── Document segment ──

= Frank Clancy (sheriff) =

American sheriff and alleged Mafia associate

Frank Clancy (September 6, 1892 – December 22, 1960) was a sheriff and alleged American Mafia associate.

An old time political boss, Clancy had recently appeared before the Kefauver Committee and had testified that he had allowed organized crime figures to place 5,000 slot machines in his parish. It was also claimed he had earned a percentage of gambling casinos operated by acting New Orleans crime family boss Carlos Marcello, in which he maintained the right to hire employees below management position. Although Clancy's testimony did implicate Marcelo, it had relatively little impact on his gambling operations.

Clancy had apparently been talking to federal authorities regarding gambling operations in Louisiana but following an attempt on his life he soon stopped cooperating with authorities.

==Attempt on life and mistaken victim==
Frank Bourg (1890–1955) was a New Orleans bank teller and an apparently mistaken victim of a failed contract murder on a mafia associate Sheriff Frank Clancy.

───
── Recorded data ──

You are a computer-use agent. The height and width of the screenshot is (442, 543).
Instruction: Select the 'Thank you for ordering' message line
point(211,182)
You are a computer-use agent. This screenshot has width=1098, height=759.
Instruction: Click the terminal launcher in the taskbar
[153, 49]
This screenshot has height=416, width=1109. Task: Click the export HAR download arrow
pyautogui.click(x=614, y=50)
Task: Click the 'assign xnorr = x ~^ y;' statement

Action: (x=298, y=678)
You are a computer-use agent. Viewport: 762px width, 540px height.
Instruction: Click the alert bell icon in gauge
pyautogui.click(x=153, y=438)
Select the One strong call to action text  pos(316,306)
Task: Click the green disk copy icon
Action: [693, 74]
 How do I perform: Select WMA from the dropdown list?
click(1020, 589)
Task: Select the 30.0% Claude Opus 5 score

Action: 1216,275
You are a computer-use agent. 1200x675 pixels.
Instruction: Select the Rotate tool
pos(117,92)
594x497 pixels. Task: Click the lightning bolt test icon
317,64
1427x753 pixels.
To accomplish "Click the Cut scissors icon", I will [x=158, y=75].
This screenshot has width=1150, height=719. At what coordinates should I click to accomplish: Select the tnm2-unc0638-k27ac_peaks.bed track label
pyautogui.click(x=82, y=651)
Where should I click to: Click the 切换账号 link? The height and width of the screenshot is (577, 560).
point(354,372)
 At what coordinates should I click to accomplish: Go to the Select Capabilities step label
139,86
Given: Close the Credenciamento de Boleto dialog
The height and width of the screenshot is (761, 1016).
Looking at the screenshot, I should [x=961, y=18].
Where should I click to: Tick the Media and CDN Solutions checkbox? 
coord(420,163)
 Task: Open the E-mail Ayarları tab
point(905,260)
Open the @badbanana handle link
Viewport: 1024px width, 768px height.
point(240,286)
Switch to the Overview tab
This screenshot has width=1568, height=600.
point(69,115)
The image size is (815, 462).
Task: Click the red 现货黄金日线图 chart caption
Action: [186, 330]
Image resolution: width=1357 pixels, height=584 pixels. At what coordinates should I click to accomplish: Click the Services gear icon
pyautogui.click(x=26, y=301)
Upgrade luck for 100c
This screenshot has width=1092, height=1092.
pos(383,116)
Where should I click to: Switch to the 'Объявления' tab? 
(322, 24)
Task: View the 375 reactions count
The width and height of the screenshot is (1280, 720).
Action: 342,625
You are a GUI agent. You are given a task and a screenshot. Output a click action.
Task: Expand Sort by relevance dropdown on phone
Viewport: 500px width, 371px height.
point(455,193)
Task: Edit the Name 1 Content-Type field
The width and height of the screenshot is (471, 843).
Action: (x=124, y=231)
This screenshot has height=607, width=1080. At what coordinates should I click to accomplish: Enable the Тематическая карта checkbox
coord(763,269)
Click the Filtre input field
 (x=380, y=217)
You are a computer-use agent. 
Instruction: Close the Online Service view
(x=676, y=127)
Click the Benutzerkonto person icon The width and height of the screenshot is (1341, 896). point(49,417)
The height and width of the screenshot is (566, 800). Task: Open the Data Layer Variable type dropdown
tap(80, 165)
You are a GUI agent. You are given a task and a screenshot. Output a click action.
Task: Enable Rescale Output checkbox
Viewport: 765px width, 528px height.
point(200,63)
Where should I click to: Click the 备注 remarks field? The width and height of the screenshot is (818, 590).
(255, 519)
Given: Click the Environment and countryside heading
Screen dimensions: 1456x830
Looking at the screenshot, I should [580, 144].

───

Problem statement
Return the words of the passage on Frank Clancy between "An old time" and "Sheriff Frank Clancy.", inclusive.

Written solution
An old time political boss, Clancy had recently appeared before the Kefauver Committee and had testified that he had allowed organized crime figures to place 5,000 slot machines in his parish. It was also claimed he had earned a percentage of gambling casinos operated by acting New Orleans crime family boss Carlos Marcello, in which he maintained the right to hire employees below management position. Although Clancy's testimony did implicate Marcelo, it had relatively little impact on his gambling operations.

Clancy had apparently been talking to federal authorities regarding gambling operations in Louisiana but following an attempt on his life he soon stopped cooperating with authorities.

==Attempt on life and mistaken victim==
Frank Bourg (1890–1955) was a New Orleans bank teller and an apparently mistaken victim of a failed contract murder on a mafia associate Sheriff Frank Clancy.